Doritos commercial contest winner stunned when his goat was victorious

Ben Holst, left, and Jeremy Gilbertson indicate that their goat commercial is No. 1 (Source: Ben Holst) Ben Holst, left, and Jeremy Gilbertson indicate that their goat commercial is No. 1 (Source: Ben Holst)

(RNN) - Ben Holst and his wife were sitting on the couch at their home in Atlanta watching the Super Bowl when the Doritos Crash the Super Bowl ad he helped produce popped onscreen.

It was only then he knew the goat was victorious.

"We had no clue," he said. "You had to watch the Super Bowl to know you'd won."

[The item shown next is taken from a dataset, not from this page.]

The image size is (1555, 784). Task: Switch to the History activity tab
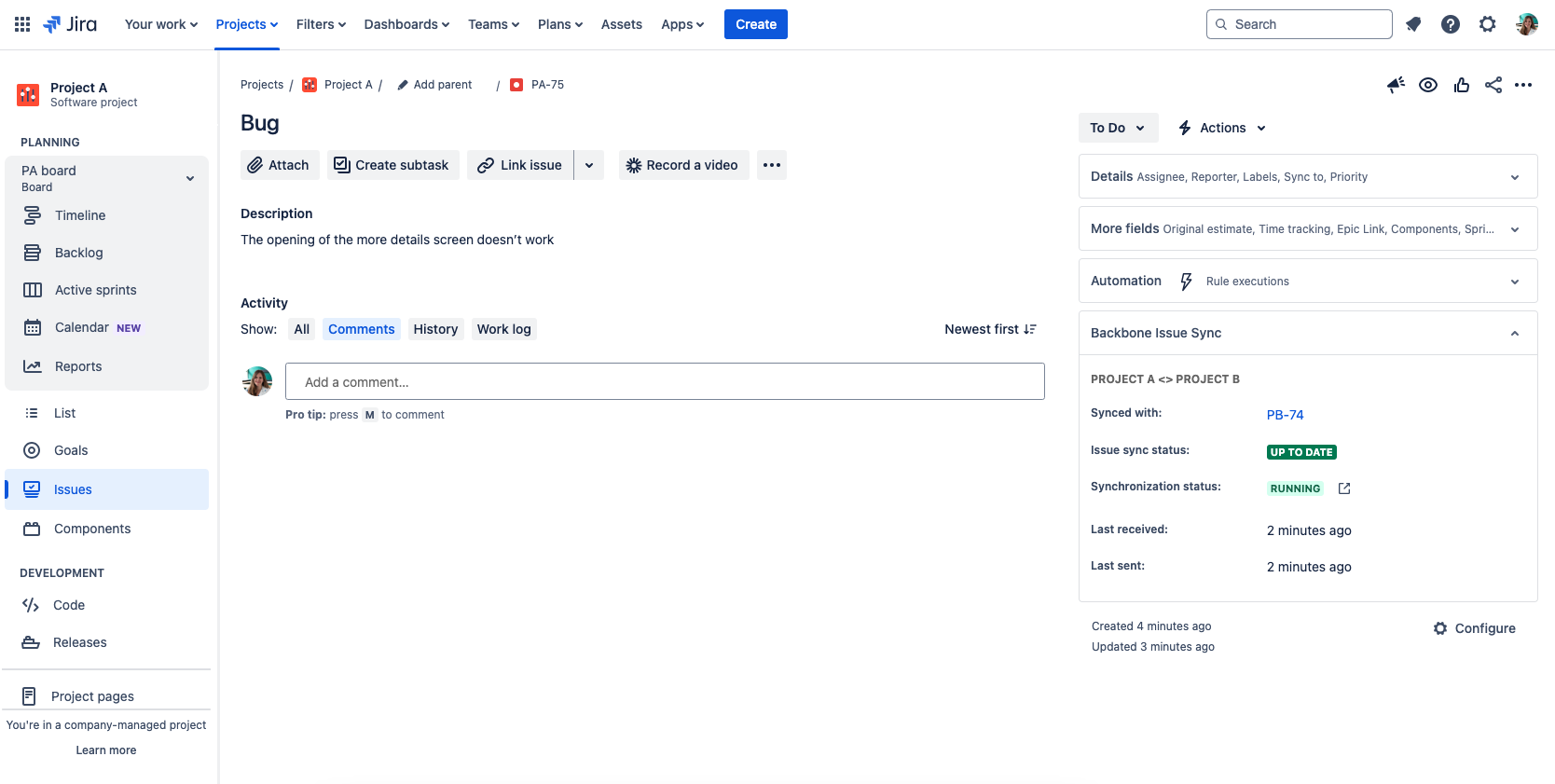click(435, 329)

Holst, who owns an Atlanta production company called Tunewelders, did the post production sound for the commercial about a Doritos-crunching goat. He was part of a team headed by ad creator Ben Callner, whom Holst calls a "good buddy" and frequent collaborator.

Mr. and Mrs. Holst didn't break into a touchdown dance when the ad aired.

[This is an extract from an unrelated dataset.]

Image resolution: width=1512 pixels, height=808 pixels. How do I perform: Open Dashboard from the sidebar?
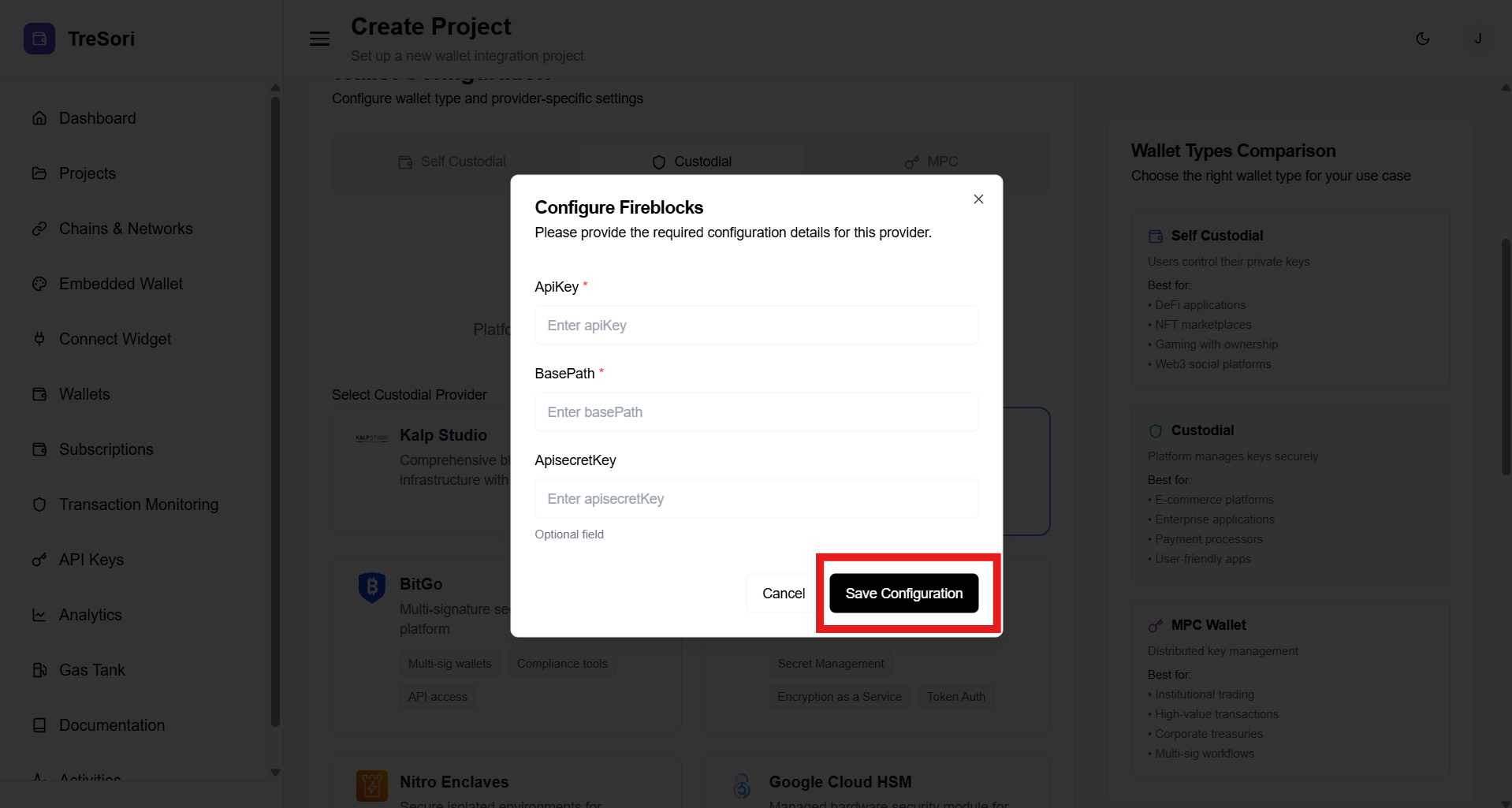tap(97, 118)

"We were speechless," he said. "She grabbed my arm. I lost my breath and we watched it play out."

Sound was a big part of the commercial. It featured a raucous score provided by Doritos along with the sound of the goat devouring Doritos then emitting an ear-piercing scream and slamming a door with its hoof before attacking its bearded owner, who had cut off its snack supply.

As it turns out, nothing sounds as much like a goat eating Doritos as a goat eating Doritos.

"The goat chews are actual goat crunches," Holst said. "Ben had a specific sound he wanted, and he tried to cheat them with other, human crunch sounds."

There was just no substitute for an actual goat chewing, which Holst credited location sound man Greg Linton with capturing.

The goat's piercing shriek was a last-second addition, Holst said. A friend of Callner's who lives in Savannah, GA, phoned it in the day before the contest ended and Holst edited it into the final product hours before deadline, he said.

Holst, Callner and others tried their larynxes at goat screams, but the late arrival fitted perfectly and, Holst thinks, helped make the commercial unique.

It hasn't really sunk in that his project won a national contest against stiff competition from all across the nation – Holst said their entry was the only one that didn't come from Southern California.

"My parents were asking me how it felt, and I really didn't know what to say," said Holst, who is originally from Simsbury, CT, and who graduated from the University of Georgia. "Right now, what feels so good about it is you don't have to convince anyone that you can go to battle anymore. Now I can go to a sales meeting and when they ask what kind of qualifications I have, I can say I mixed audio on a Super Bowl advertisement. I can let my work speak for itself. I can compete."

The age of YouTube, Facebook and Twitter is a good time to be an advertising video producer, too.

"It's really exciting that something I spent so much time on will live on in social media," he said. "Nowadays, things don't just air, and they're gone. Now, they stick around."

The other Doritos winner was Fashionista Daddy, about a dad and his touch-football pals who forego their game to consume Doritos and help his daughter play a game of dress-up.

That commercial was ranked fourth and Goat 4 Sale was seventh on USA Today's Admeter.

Callner, along with the creators of the four other finalists, received $25,000 and a trip to New Orleans where they watched the Super Bowl in a luxury suite.